Book Review: The Masks of our Fathers (2011)

Horror can come in many forms.  There’s the external forms of serial-like killers after you, zombies wanting to eat you, and vampires wanting to suck you.  And then there’s the internal kinds of horrors in which one’s mind becomes the source of one’s own horror.  Barry Napier’s THE MASK OF OUR FATHERS definitely falls into the internal kind of horror.  Napier gives us an interesting story in which Jason Melhor returns to a place where he spent a great deal of his youth, his family’s old fishing cabin, to kill himself.  This is the setting in which Napier weaves his tale of personal demons, redemption, and a forest full of mysterious creatures.

Napier’s strength lies in his development of the main character Jason.  We follow Jason from mentally preparing himself to swallow a bullet to finding the strength and the will to wanna survive and get his life back on track.  Napier takes Jason, mentally, through Hell and back and he does a good job at describing the way Jason psychologically makes this journey.  What’s essentially screwing Jason up was his relationship (or lack of one) with his father, who was a drunk who neglected both his mother and himself.  We get a lot of ruminations from Jason about how miserable it was growing up with his father but to be honest I couldn’t quite make the connection as to why he was going to kill himself over his father.  Sure his dad was a drunk and neglected him and rarely had a nice thing to say to him, but he wasn’t a violent man and he never beat Jason or slapped around his wife.  I just never felt satisfied about Jason’s motive/reasons for wanting to take his own life.

Author Barry Napier.

Right before Jason pulls the trigger to end his life someone comes bursting into his cabin claiming he’s being chased … and he was by someone wearing a ritualistic-looking mask.  Then before you can say “Stephen King”, Jason is alone and tied up in the cabin left to die.  The comparison here to Stephen King is not without merit.  Napier himself described THE MASKS OF OUR FATHERS to me as “Gerald’s Game as written by Lovecraft.”  Well he definitely has the Gerald’s Game aspect down.  About 85% of the remaining novel is Jason alone in his cabin tied up and fighting death.  He gets very introspective about his childhood and his failure as a boyfriend and even starts getting visits from his dead father.  Is it a ghost?  Is he getting delirious from dehydration?  Or is there something more supernatural going on in the woods?  I wish Napier would have spent more time developing the supernatural aspects of the novel.  There’s definitely something happening in the woods surrounding the cabin but I thought he could have examined this in a little more detail.

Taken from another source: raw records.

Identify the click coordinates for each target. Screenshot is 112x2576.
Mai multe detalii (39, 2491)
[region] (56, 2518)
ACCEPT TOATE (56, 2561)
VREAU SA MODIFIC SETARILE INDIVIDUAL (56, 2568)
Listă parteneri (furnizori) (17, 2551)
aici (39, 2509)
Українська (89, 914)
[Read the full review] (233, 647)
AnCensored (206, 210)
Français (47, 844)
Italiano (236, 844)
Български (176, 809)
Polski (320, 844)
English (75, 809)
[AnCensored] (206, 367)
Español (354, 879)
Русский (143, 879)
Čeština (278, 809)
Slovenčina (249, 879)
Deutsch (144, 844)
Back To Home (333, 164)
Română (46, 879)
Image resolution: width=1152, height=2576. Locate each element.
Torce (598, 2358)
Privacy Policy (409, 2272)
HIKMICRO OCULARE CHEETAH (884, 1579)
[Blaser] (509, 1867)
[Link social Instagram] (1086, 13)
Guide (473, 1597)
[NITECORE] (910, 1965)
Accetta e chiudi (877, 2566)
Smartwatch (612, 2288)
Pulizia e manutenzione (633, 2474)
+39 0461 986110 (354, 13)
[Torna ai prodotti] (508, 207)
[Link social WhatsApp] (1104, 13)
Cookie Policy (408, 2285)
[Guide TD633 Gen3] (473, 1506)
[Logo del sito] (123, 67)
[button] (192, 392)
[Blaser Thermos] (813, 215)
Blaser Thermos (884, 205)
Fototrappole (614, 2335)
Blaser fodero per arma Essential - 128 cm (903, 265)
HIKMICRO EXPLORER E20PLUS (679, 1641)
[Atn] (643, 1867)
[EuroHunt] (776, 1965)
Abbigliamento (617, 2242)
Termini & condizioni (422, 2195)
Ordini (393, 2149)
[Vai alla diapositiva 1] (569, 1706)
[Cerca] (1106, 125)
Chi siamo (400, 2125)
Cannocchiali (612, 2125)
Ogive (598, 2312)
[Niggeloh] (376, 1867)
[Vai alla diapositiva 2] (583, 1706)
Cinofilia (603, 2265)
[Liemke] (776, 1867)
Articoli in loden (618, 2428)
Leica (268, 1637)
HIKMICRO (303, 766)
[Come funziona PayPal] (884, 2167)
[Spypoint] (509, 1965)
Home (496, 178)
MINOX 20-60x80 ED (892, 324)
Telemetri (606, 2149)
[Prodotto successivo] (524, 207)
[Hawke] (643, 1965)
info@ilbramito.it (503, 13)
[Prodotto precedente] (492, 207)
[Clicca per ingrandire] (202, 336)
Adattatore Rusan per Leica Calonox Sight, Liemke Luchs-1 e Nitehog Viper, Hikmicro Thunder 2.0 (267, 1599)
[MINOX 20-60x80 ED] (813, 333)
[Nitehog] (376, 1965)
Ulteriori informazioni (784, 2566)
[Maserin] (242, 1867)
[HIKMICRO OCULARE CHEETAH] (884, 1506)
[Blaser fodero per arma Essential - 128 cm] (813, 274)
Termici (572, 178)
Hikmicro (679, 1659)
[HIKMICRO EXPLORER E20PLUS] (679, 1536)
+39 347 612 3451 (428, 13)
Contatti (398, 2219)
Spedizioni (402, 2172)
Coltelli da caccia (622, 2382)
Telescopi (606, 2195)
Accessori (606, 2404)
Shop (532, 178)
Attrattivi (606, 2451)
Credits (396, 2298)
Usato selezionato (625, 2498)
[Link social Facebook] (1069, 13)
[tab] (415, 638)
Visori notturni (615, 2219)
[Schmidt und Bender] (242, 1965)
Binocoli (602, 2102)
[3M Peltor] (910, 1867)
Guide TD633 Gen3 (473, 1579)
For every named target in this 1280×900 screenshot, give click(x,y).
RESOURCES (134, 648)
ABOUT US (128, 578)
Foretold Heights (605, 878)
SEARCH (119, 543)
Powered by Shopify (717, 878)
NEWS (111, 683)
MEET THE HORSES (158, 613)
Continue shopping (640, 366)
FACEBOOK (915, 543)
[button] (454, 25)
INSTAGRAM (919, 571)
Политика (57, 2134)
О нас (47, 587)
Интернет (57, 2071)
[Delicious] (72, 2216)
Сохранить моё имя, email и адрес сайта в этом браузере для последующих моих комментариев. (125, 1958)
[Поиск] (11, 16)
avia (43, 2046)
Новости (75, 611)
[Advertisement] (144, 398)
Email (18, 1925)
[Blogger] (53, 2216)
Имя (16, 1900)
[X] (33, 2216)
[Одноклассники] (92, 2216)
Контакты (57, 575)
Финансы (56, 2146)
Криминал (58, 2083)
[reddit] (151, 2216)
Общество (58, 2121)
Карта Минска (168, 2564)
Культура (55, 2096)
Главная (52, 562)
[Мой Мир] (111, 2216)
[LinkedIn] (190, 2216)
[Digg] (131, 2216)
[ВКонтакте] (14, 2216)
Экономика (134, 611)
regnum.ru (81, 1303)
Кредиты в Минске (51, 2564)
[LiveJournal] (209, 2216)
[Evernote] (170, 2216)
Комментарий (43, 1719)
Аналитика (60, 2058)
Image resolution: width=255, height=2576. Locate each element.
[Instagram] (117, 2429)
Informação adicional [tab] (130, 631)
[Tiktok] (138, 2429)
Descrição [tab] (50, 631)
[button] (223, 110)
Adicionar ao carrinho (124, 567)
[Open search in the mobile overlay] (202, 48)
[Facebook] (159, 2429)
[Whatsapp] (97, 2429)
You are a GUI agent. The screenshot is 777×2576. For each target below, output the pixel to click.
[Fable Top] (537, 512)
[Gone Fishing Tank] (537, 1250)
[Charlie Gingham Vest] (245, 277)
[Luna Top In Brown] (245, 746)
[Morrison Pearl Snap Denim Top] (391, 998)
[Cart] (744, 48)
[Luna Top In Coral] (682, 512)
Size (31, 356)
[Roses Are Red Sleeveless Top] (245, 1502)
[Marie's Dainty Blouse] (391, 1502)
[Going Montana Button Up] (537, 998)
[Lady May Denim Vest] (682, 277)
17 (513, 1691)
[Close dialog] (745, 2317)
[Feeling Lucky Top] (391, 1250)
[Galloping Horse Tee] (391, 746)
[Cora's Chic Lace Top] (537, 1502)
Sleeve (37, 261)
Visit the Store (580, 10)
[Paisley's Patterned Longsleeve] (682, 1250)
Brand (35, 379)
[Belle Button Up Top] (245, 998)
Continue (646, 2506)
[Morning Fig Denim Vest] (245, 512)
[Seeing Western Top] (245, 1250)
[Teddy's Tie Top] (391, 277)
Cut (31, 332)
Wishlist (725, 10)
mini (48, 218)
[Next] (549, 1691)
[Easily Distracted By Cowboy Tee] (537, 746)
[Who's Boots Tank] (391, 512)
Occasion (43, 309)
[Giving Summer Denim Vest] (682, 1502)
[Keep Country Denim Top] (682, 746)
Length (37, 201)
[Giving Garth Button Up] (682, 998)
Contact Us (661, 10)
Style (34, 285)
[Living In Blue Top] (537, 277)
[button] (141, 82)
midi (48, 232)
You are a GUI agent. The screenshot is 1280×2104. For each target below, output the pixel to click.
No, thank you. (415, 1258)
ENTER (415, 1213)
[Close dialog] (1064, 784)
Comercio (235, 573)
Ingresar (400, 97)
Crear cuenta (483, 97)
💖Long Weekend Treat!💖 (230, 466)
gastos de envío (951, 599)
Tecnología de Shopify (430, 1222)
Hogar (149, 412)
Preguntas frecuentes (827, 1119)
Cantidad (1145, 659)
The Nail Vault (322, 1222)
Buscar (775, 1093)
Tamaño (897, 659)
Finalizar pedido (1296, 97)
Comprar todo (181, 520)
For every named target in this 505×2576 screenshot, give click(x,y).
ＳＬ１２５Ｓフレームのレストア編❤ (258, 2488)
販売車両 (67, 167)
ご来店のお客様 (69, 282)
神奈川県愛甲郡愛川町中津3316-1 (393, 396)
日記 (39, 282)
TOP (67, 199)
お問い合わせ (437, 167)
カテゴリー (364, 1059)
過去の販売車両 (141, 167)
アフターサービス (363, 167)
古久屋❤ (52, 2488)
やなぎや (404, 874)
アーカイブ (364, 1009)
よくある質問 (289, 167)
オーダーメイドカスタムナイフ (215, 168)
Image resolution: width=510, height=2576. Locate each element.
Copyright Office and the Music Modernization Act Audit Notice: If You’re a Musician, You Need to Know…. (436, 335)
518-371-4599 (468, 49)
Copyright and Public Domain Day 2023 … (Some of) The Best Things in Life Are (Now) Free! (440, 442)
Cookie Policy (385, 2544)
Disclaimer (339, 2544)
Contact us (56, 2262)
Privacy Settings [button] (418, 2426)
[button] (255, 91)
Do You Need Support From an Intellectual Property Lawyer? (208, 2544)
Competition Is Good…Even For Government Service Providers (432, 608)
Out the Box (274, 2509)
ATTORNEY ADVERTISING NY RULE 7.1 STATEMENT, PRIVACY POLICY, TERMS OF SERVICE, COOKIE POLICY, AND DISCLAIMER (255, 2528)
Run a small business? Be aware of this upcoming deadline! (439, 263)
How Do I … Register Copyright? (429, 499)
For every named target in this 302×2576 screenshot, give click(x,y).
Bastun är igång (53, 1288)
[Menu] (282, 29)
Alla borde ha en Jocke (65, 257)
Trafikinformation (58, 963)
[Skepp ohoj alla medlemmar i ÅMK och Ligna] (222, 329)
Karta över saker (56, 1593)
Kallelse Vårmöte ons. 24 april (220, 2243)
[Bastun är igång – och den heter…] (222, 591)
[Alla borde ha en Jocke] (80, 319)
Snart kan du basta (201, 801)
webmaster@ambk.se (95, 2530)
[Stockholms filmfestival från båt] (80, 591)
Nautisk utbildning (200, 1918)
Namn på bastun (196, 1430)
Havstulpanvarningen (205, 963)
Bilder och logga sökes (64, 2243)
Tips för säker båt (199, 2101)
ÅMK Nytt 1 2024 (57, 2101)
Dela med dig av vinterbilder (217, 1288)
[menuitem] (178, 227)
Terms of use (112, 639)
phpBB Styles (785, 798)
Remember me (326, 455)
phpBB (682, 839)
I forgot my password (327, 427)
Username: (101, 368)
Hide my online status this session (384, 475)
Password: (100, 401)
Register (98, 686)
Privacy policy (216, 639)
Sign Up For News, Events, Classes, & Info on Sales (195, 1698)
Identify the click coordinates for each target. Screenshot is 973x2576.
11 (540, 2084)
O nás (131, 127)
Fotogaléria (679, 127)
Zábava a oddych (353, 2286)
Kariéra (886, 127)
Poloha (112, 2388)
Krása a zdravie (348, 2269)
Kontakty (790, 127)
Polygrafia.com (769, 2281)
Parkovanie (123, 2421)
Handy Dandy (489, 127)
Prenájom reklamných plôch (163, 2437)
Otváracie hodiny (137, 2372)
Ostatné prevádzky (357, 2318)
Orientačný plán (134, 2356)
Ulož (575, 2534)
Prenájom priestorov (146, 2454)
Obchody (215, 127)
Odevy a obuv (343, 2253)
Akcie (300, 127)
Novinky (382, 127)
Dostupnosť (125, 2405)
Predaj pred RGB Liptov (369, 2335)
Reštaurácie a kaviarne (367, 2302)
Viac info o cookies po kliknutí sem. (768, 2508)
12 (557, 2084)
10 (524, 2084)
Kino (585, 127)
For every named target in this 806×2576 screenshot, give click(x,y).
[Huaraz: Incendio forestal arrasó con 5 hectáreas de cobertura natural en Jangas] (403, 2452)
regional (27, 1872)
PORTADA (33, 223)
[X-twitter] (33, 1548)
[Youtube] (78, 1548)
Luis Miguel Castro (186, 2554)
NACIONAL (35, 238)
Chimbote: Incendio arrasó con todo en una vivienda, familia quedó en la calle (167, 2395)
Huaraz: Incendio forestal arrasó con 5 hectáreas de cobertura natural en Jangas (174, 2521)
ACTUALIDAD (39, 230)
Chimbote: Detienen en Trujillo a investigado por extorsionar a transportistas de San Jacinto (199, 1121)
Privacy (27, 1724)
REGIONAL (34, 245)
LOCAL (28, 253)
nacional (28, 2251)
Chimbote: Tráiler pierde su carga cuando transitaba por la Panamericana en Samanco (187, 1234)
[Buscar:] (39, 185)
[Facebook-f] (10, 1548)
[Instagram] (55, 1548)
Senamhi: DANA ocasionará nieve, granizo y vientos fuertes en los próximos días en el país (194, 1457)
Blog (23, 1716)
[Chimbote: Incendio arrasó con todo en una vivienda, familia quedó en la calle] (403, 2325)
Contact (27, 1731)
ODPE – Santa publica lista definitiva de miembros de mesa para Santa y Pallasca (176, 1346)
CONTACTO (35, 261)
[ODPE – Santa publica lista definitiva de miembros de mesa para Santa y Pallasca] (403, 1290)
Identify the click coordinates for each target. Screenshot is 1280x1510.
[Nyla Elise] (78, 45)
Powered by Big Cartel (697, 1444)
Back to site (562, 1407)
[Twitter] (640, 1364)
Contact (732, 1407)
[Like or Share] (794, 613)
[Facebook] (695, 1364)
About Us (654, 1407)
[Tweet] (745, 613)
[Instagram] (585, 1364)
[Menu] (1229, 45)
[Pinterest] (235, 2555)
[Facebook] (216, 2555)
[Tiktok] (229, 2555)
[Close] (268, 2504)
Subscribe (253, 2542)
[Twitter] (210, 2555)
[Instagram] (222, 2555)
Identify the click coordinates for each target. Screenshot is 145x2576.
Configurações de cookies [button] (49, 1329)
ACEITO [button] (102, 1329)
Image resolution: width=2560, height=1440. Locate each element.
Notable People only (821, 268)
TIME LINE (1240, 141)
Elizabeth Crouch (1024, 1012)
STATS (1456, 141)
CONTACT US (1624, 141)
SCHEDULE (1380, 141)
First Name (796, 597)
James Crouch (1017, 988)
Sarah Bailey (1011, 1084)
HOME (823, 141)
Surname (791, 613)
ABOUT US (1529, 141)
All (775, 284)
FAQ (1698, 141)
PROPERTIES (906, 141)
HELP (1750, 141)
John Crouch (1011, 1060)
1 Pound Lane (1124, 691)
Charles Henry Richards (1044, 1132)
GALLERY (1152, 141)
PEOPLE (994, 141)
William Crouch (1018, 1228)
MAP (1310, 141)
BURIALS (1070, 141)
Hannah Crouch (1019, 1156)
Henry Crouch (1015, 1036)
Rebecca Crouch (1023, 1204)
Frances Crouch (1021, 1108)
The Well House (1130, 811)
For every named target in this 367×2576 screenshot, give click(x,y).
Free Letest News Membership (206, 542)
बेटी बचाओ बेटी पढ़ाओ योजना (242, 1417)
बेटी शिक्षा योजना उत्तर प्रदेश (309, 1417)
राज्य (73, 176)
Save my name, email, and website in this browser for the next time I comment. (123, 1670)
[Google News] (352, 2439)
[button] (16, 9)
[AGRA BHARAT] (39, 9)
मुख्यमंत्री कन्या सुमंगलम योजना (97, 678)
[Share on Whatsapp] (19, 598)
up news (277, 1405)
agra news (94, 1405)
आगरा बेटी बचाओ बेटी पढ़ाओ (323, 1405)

We get bits and pieces of information from the person wearing the mask about some kind of ritual that takes place in the woods every so often but it’s all very vague.  There are legends about the Nagasai Indians and how their spirits inhabit the woods but we never really get any details.  This is a shame too because Napier gives us such a strong narrative on Jason, his background, and his catharsis that if he would’ve given more explanation on the supernatural elements then this would’ve been a kick ass novel.

The writing here is crisp and fast paced and Napier does a great job giving some vivid descriptions (at some points it reads like a script and you can’t avoid getting a strong mental picture of what he’s writing about).  And despite the shortcomings of THE MASKS OF OUR FATHERS (too much focus on Jason at times and not enough on the supernatural elements) I’m still recommending this one.  Napier has some writing chops and I’m looking forward to seeing how he progress as he matures as a writer.  Napier describes this as “Gerald’s Game as written by Lovecraft,” and fans of Gerald’s Game will definitely have fun with this one.  But people looking for a strong Lovecraft element will feel a little let down.  But at the end of the day this is a novel about a man facing his personal demons, the ones in his mind and n the world.  Check this one out.

My Summary:

Author:  Barry Napier

Plot:  3 out of 5 stars

Gore:  0 out of 10 skulls

Reviewed by Scott Shoyer

One Response to “Book Review: The Masks of our Fathers (2011)”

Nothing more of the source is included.